Ja bym na waszym miejscu założył jakąś komitywę. Ty ze średnim doświadczeniem i on, model komórkowy - moglibyście się nieźle uzupełniać i podbijać świat mody. Do tego rozpoczęcie działalności na fotce.pl dałoby Wam niezłe szanse na znalezienie odpowiedniego odbiorcy (rady PR są w cenie, to daję), który napędzać będzie Wasze pragnienie samodoskonalenia. Podejrzewam, że połączenie dwóch motywów: fryzjer i tatuaż na przedramieniu mogą wywołać spazmatyczne okrzyki radości wśród użytkowniczek tamtego portalu co dodatkowo przysporzy Wam dochodów w postaci opłat za używanie waszego logo (zaproponowałbym sierp i młot, ale w tym wypadku sam Młot byłby wystarczający) przez fancluby na tamtym serwisie. Pomyślcie, szołbiznes czeka.
cóż ja wyznaję zasadę dzieloną nawet przez kardynała Richelieu: boże chroń mnie od przyjaciół, z wrogami sam sobie poradzę :-)
A tak poważnie: doświadczenie średnie, zdjęcia tylko i wyłącznie tatuażu, twarzy nie masz ciekawej na zdjęcia (po tym jednym w czapce to oceniam, więc mogę się mylić, nie dałeś nam zbyt wielkiego pola do popisu w tej materii). Skoro zaczynasz i mówisz, że masz doświadczenie średnie to spoko. Ale ono jest chyba średnie w łykaniu dropsów na dicho, nie w uczestniczeniu w sesjach fotograficznych.

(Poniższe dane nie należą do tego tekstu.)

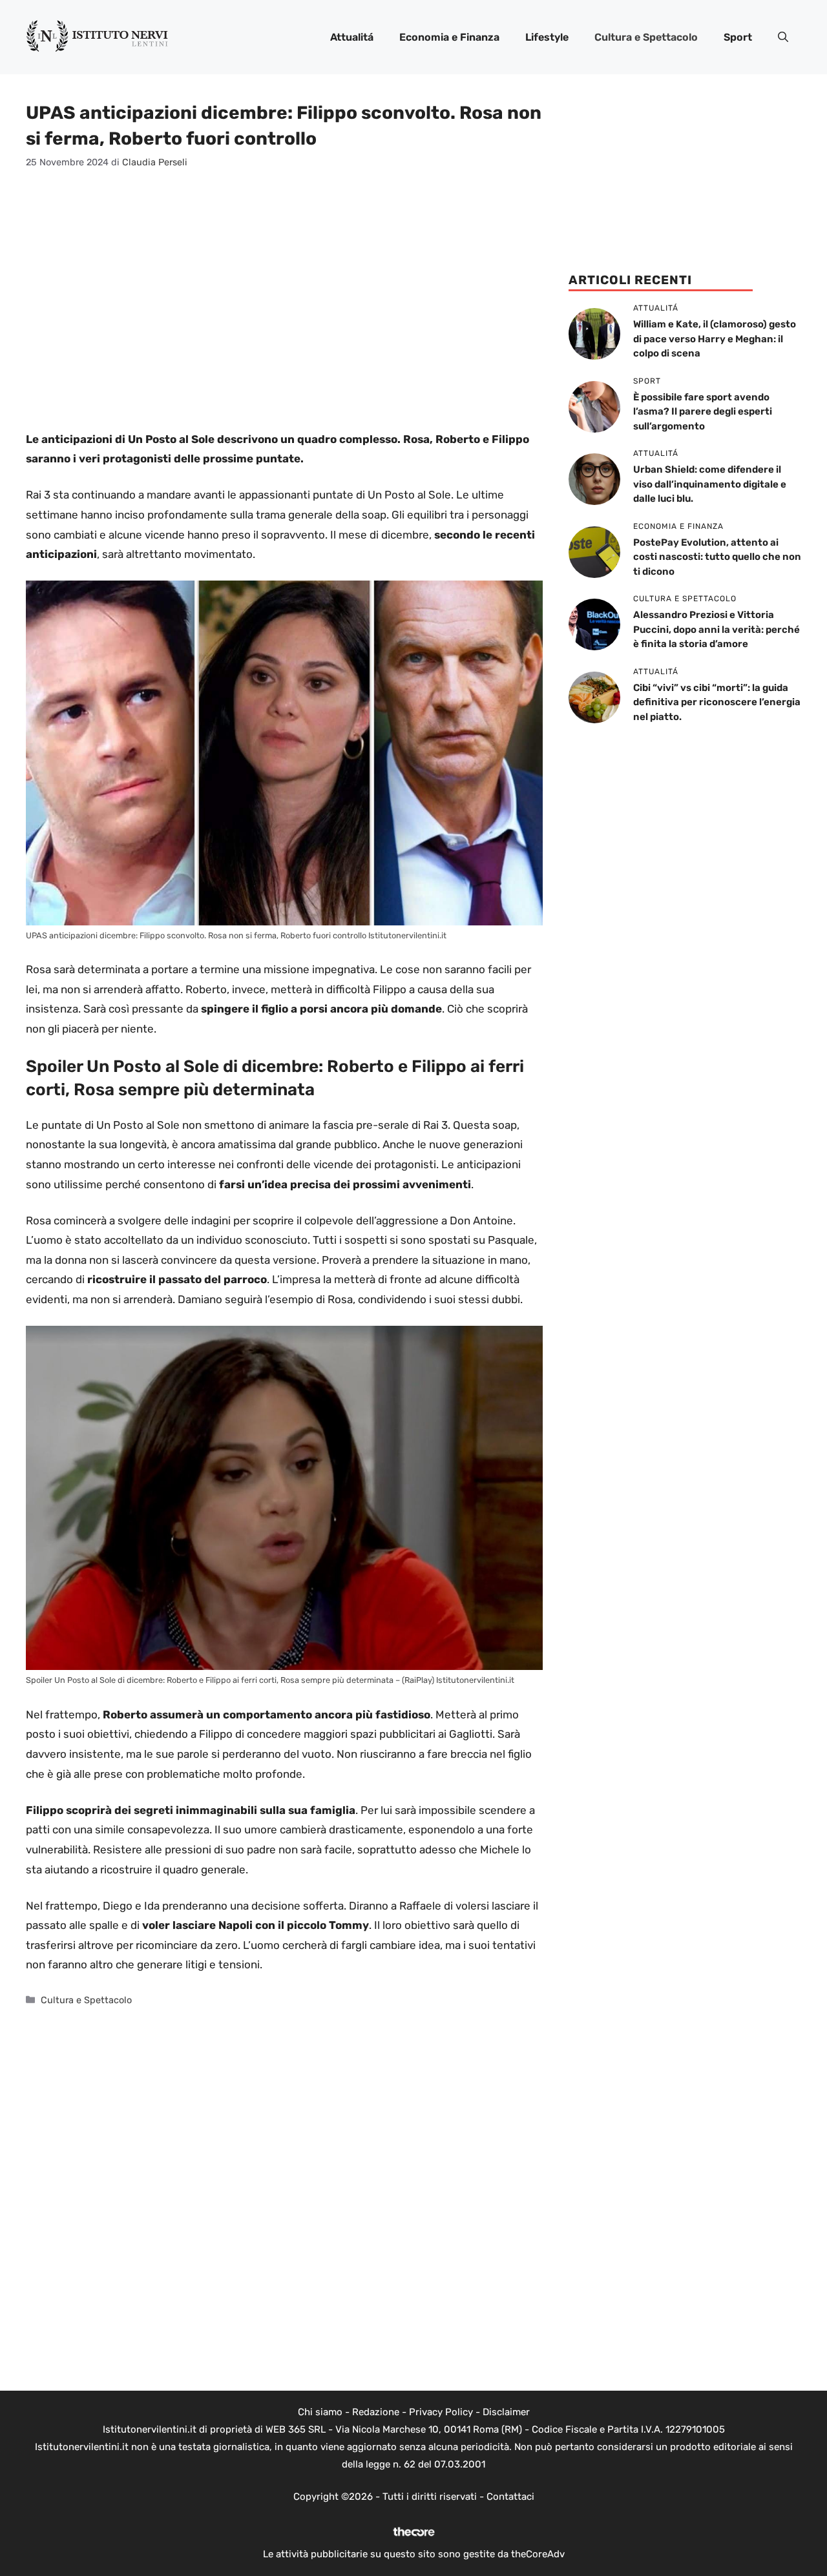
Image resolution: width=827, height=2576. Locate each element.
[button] (783, 37)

A tak poważnie: doświadczenie średnie, zdjęcia tylko i wyłącznie tatuażu, twarzy nie masz ciekawej na zdjęcia (po tym jednym w czapce to oceniam, więc mogę się mylić, nie dałeś nam zbyt wielkiego pola do popisu w tej materii). Skoro zaczynasz i mówisz, że masz doświadczenie średnie to spoko. Ale ono jest chyba średnie w łykaniu dropsów na dicho, nie w uczestniczeniu w sesjach fotograficznych.